Earlier this week, after a long period of back-and-forth between the Democratic-controlled House of Representatives and the GOP-controlled Senate, the two articles of impeachment against President Donald Trump moved to the upper chamber. Acting as jurors, the lawmakers will decide whether to convict or acquit the president, who has made sure to hire an all-star legal team.
Among those defending Trump in the impeachment trial are well-known national figures: Alan Dershowitz, a scholar of constitutional law and criminal law; and Ken Starr, former Solicitor General of the United States best known for his role in investigations into former President Bill Clinton’s administration. But Trump’s decision to hire a “reality show” legal team could backfire spectacularly, CNN legal analyst Susan Hennessey suggested on Friday, per Raw Story.
According to Hennessey, although an impeachment trial featuring Dershowitz and Hennessey has “all the theatrical elements that the president loves,” his decision to hire the two men “is something that potentially is going to backfire” because both of them have been involved in a number of controversies over the years.
Starr’s credibility, Hennessey suggested, could come into question, given that hundreds of hours of footage of him “making an impassioned case” for holding the president accountable exist.

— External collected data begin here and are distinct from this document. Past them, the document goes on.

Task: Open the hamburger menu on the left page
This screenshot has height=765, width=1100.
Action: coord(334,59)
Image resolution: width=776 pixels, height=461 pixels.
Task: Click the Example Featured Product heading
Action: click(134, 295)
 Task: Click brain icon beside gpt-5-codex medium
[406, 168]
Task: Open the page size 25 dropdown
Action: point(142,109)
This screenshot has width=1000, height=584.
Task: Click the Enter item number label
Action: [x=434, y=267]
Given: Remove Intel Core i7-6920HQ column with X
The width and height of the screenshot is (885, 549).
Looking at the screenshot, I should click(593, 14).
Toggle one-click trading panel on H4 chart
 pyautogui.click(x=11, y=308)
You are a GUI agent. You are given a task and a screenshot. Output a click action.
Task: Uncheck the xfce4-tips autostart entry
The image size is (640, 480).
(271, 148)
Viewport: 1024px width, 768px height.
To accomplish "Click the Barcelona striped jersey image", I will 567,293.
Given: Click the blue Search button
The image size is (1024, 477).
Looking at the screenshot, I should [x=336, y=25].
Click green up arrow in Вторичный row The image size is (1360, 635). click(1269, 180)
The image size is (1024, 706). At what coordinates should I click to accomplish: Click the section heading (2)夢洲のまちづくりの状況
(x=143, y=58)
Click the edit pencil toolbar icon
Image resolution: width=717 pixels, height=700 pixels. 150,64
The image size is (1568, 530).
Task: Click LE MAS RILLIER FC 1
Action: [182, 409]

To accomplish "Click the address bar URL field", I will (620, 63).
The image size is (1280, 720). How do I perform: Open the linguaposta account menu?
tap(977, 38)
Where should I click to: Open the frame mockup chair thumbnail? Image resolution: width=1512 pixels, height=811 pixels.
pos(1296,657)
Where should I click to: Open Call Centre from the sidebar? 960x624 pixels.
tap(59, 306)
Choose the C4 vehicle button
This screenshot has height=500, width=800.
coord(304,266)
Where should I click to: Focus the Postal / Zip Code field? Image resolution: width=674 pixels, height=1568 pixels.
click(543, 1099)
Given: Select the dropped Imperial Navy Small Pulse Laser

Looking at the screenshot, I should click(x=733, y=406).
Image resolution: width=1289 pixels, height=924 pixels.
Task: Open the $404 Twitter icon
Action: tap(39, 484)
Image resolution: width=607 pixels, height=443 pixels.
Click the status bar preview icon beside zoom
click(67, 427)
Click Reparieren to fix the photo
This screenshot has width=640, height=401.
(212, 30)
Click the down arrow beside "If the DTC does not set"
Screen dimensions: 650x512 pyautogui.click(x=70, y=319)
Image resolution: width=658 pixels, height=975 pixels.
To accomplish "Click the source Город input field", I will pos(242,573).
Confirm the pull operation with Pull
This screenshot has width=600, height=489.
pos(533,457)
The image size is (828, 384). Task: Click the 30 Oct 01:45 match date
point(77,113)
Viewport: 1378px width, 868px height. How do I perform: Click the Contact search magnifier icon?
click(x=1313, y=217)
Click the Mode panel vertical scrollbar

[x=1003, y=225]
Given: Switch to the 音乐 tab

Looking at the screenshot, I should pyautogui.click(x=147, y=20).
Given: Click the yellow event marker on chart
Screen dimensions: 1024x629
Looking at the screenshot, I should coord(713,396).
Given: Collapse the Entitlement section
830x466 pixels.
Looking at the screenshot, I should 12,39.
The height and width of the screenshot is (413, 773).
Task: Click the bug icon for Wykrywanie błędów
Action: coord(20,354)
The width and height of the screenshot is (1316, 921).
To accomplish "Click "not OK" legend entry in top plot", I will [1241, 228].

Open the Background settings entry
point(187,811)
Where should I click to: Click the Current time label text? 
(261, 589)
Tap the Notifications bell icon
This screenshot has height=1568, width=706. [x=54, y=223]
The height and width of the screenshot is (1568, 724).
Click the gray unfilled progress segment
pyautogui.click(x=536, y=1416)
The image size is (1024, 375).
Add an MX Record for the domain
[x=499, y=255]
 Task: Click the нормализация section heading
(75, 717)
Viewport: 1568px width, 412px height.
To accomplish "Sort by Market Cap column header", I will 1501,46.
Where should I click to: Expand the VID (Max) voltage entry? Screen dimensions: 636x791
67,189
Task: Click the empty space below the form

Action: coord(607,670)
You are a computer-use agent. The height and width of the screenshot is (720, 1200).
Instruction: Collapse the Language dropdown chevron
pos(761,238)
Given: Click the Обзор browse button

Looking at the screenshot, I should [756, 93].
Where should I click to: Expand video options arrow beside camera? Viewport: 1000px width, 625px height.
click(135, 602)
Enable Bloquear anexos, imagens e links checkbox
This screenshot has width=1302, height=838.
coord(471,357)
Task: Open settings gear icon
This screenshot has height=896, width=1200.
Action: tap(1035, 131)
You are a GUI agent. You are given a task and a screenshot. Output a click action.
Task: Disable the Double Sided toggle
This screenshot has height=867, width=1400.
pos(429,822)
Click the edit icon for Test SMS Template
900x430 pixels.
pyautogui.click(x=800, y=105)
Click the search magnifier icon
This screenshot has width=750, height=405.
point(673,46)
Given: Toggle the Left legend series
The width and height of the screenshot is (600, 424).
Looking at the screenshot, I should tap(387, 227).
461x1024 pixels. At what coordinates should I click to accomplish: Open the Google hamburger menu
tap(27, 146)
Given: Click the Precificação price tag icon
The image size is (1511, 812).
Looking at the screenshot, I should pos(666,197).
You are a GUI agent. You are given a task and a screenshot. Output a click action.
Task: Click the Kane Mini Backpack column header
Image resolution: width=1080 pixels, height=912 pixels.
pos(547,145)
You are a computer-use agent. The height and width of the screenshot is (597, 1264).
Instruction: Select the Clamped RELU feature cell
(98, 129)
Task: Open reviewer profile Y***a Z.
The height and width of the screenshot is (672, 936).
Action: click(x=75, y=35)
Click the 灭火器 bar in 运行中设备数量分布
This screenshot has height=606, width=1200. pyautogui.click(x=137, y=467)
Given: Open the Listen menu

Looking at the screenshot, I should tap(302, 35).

Starr not only spoke about the Congress’ congressional duties when it comes to impeachment, but he also wrote a memoir criticizing Clinton for wanting to stonewall investigations.
“Everything Ken Starr says in defense of the president, there are going to be clips to contrast with that, and I think it’s going to end up doing is just underscoring the hypocrisy here, and the hypocrisy of the Republicans more generally,” the expert said.
According to Hennessey, the same can be said of Dershowitz, who was involved in a significant number of scandals over the years and apparently had ties to individuals like Jeffrey Epstein. Having Dershowitz represent Trump “at a moment when the Senate is trying to decide questions of his character, of his fitness for office,” could also backfire, she said.
The Republican Party’s broader strategy as Democrats seek to manage the case is simple. According to statements from multiple Republican senators, the goal is to wrap up the trial as quickly as possible. By February 4, when he is scheduled to deliver his annual State of the Union address, Trump should be acquitted of all charges, Republicans believe.
According to Sen. Rand Paul of Kentucky, all Republican senators are expected to vote to acquit Trump. Democrats have made up their mind as well, Paul said in a recent interview, questioning the very purpose of holding a trial.